SET TASK: Print everything in the material below, from the line containing "Image resolution: width=1401, height=1992." down to the line containing "A PREFEITURA (245, 217)", with both of those lines included. Copy each line character for character.
------ RECORD EXCERPTS ------
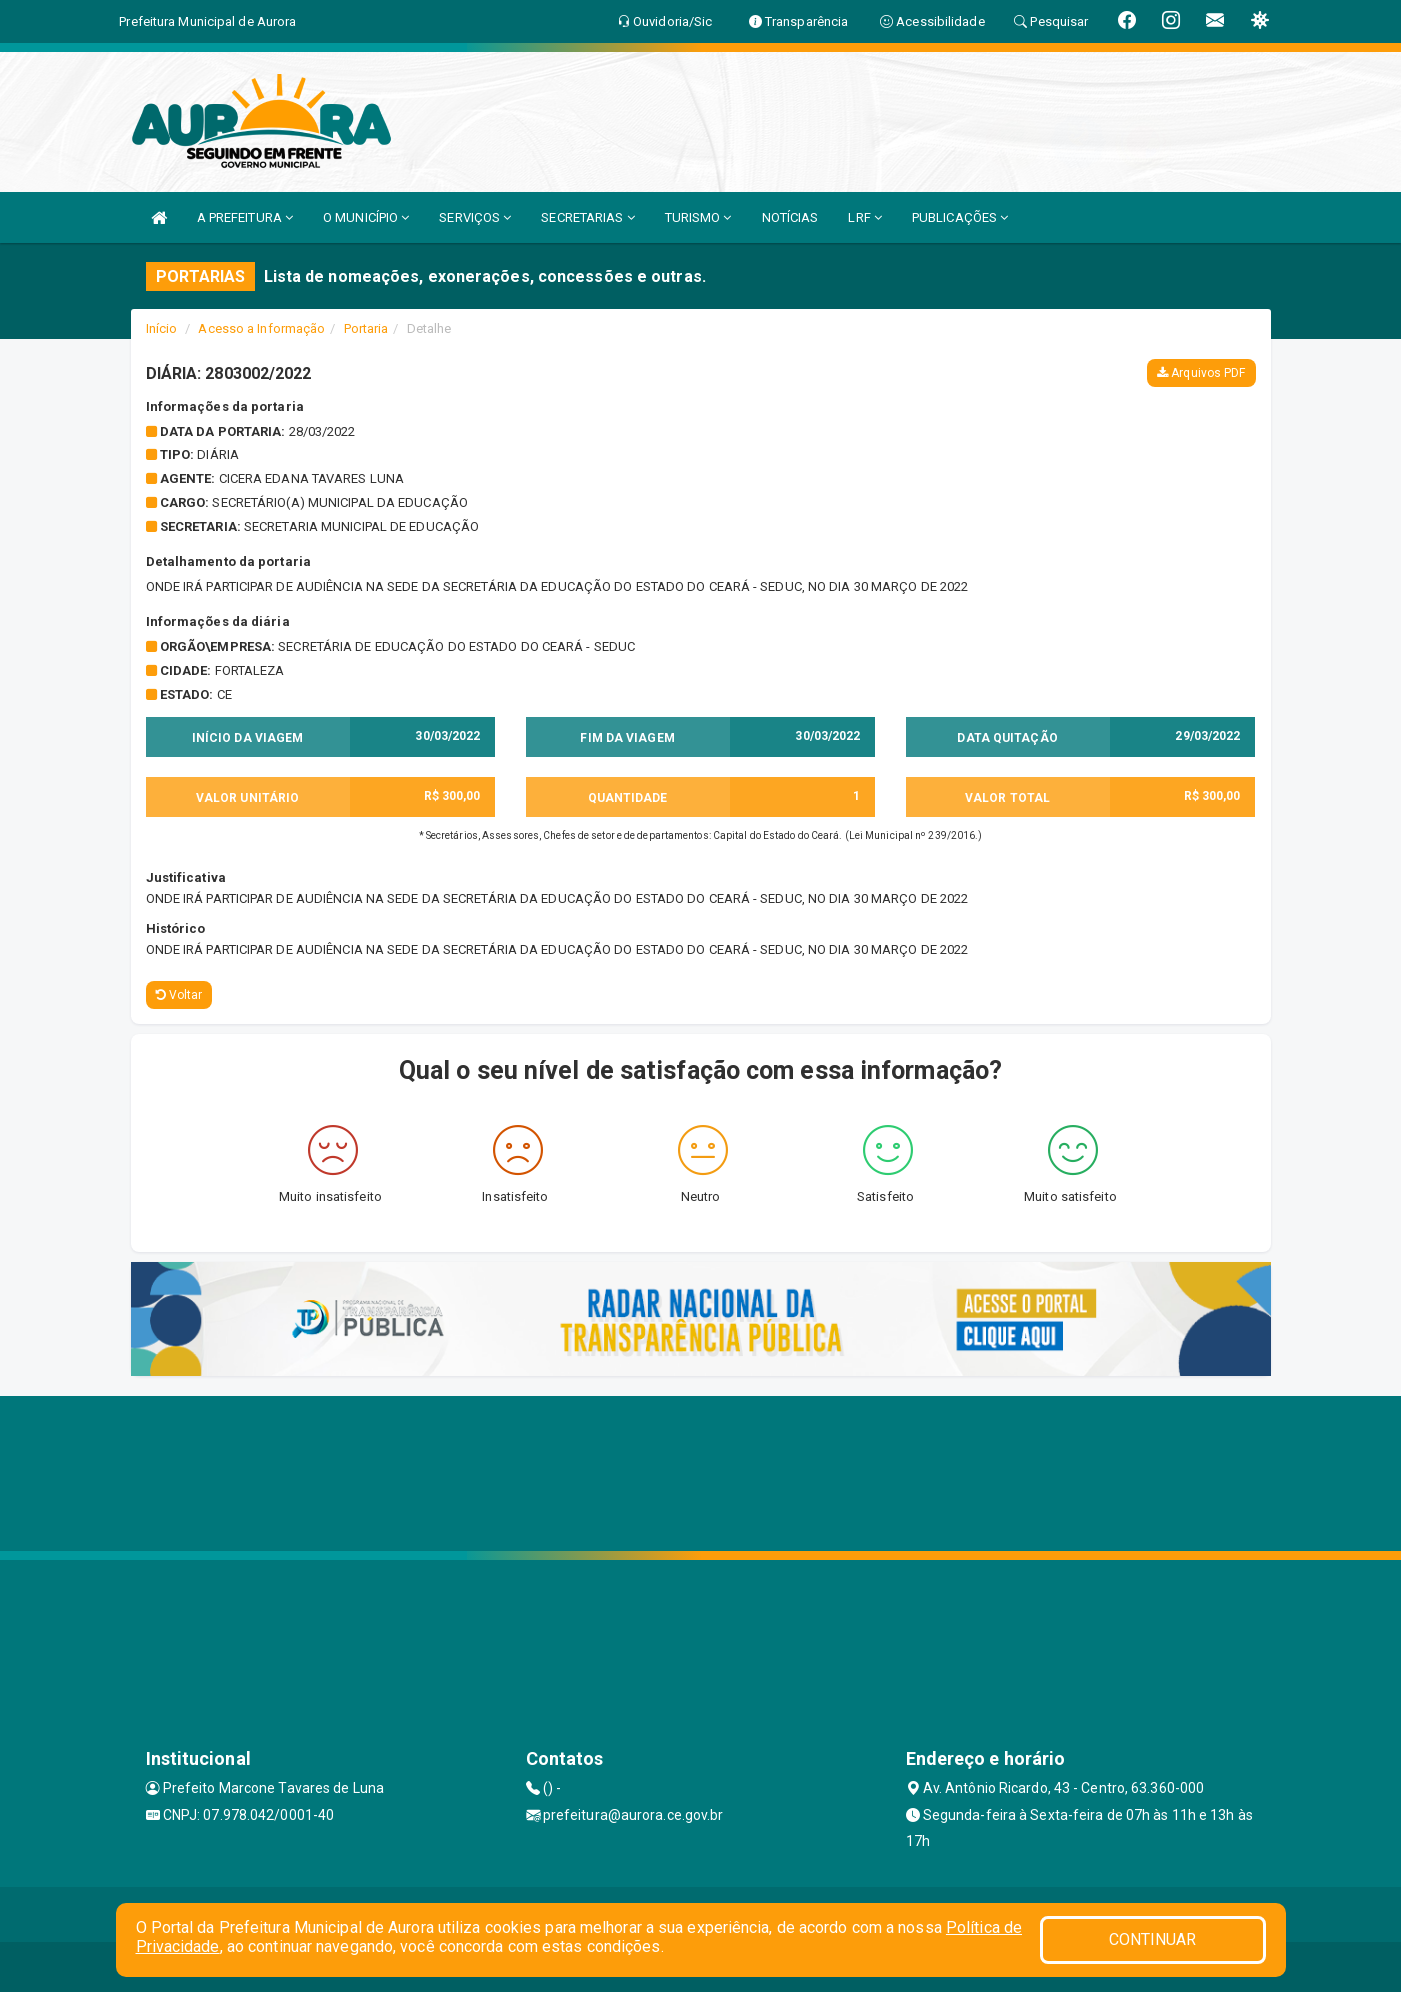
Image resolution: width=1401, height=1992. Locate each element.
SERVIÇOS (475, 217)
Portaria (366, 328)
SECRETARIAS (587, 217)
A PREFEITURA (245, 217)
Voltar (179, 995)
------
------ RECORD EXCERPTS ------
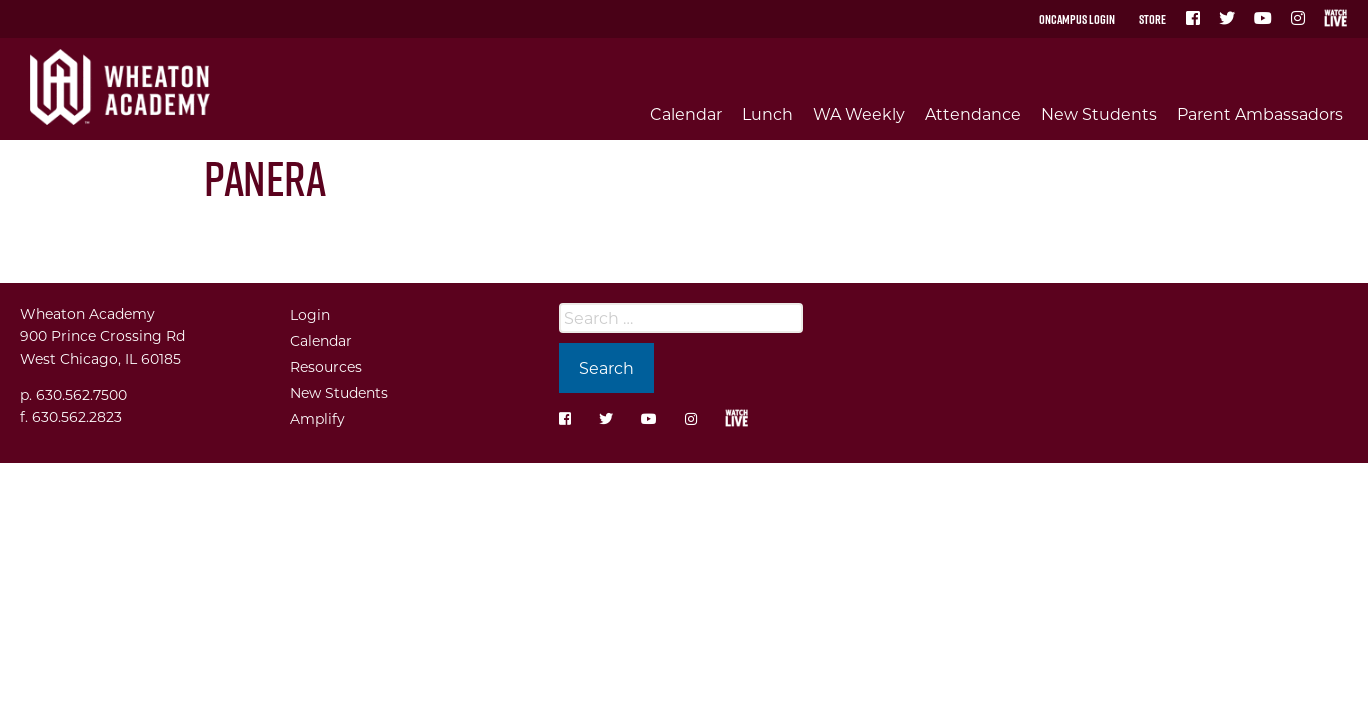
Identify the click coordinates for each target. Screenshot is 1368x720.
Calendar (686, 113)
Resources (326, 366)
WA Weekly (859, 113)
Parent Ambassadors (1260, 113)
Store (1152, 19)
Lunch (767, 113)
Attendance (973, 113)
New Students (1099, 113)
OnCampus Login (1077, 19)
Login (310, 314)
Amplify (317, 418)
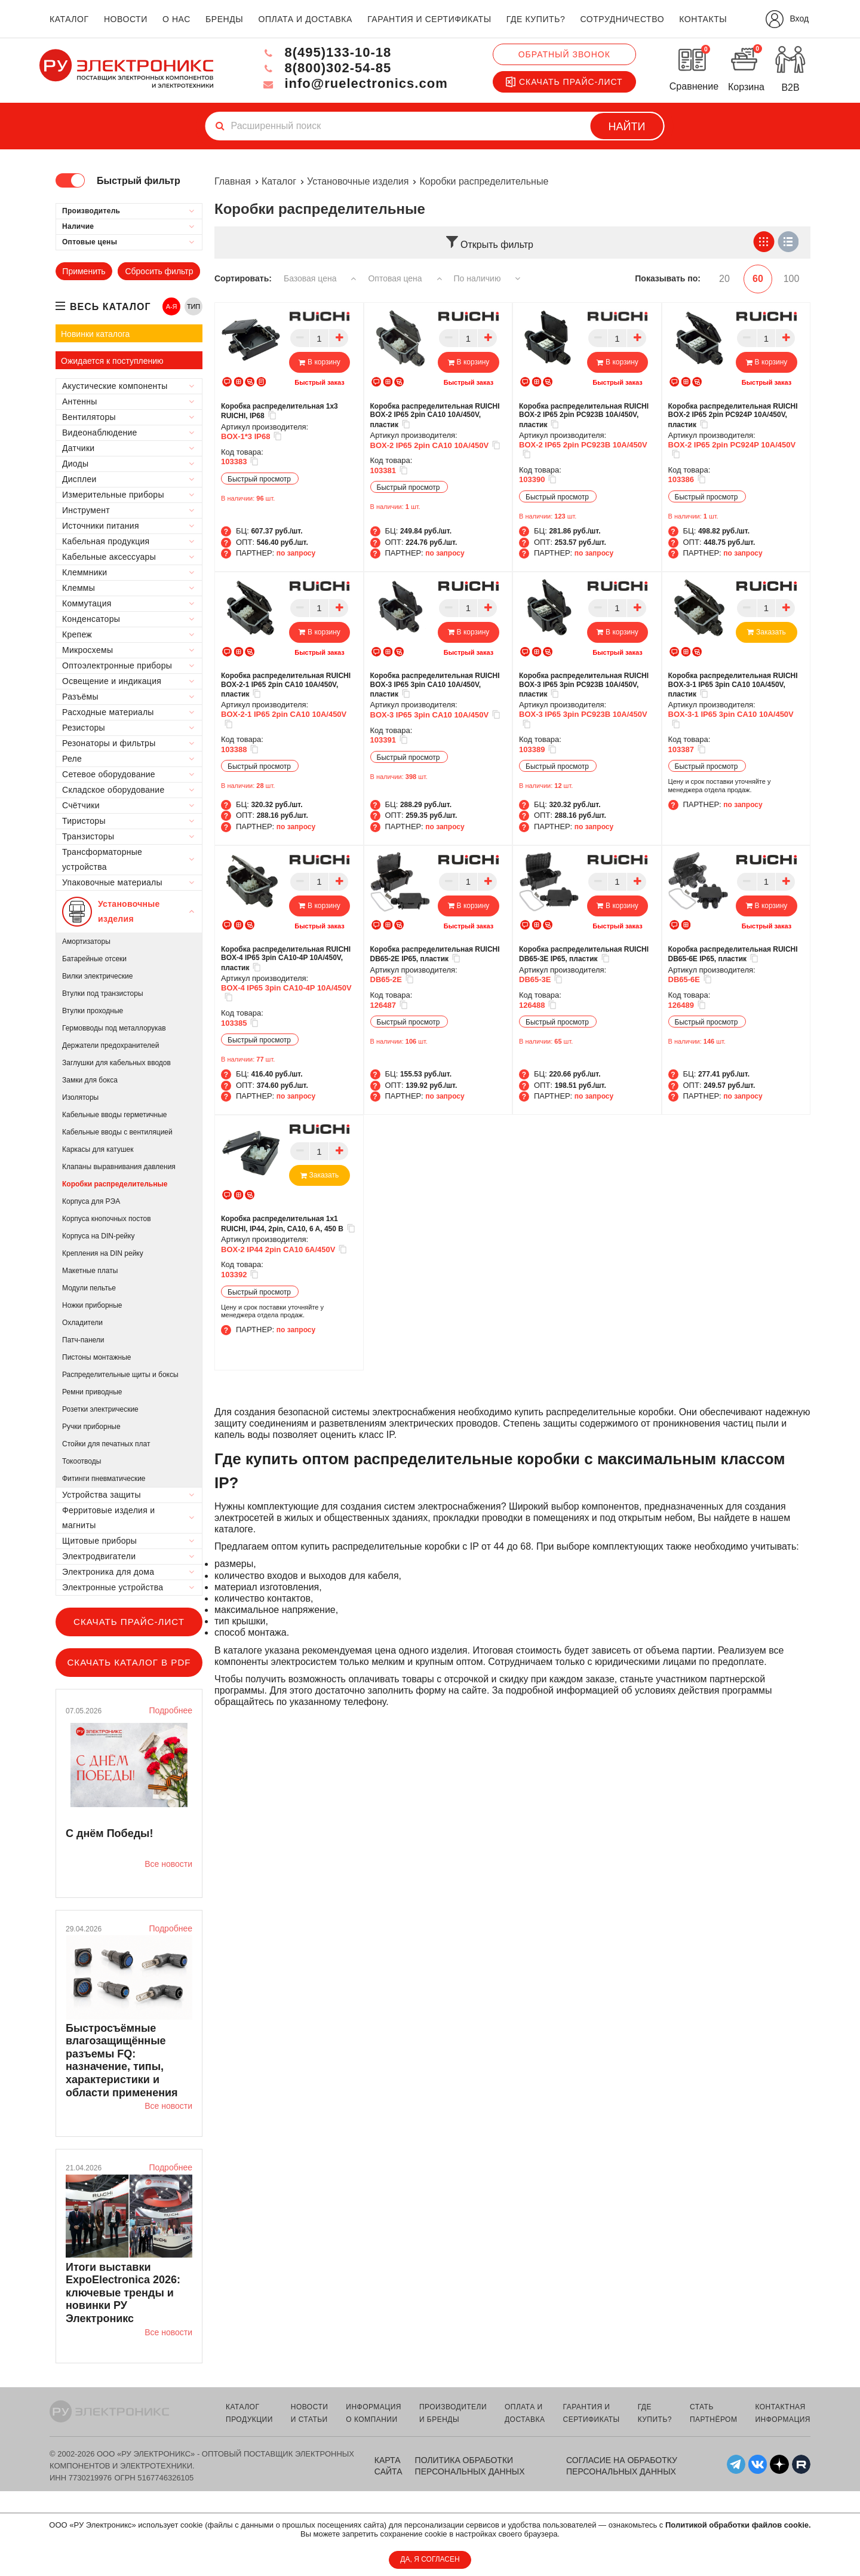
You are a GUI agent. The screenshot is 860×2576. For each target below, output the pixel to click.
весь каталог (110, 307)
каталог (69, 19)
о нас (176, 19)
------
------ RECORD EXCERPTS ------
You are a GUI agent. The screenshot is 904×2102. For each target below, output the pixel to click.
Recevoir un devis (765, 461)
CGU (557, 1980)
------
COMPLETE RESPONSE:
Image resolution: width=1401, height=1992. Locate each element.
SERVIÇOS (475, 217)
Portaria (366, 328)
SECRETARIAS (587, 217)
A PREFEITURA (245, 217)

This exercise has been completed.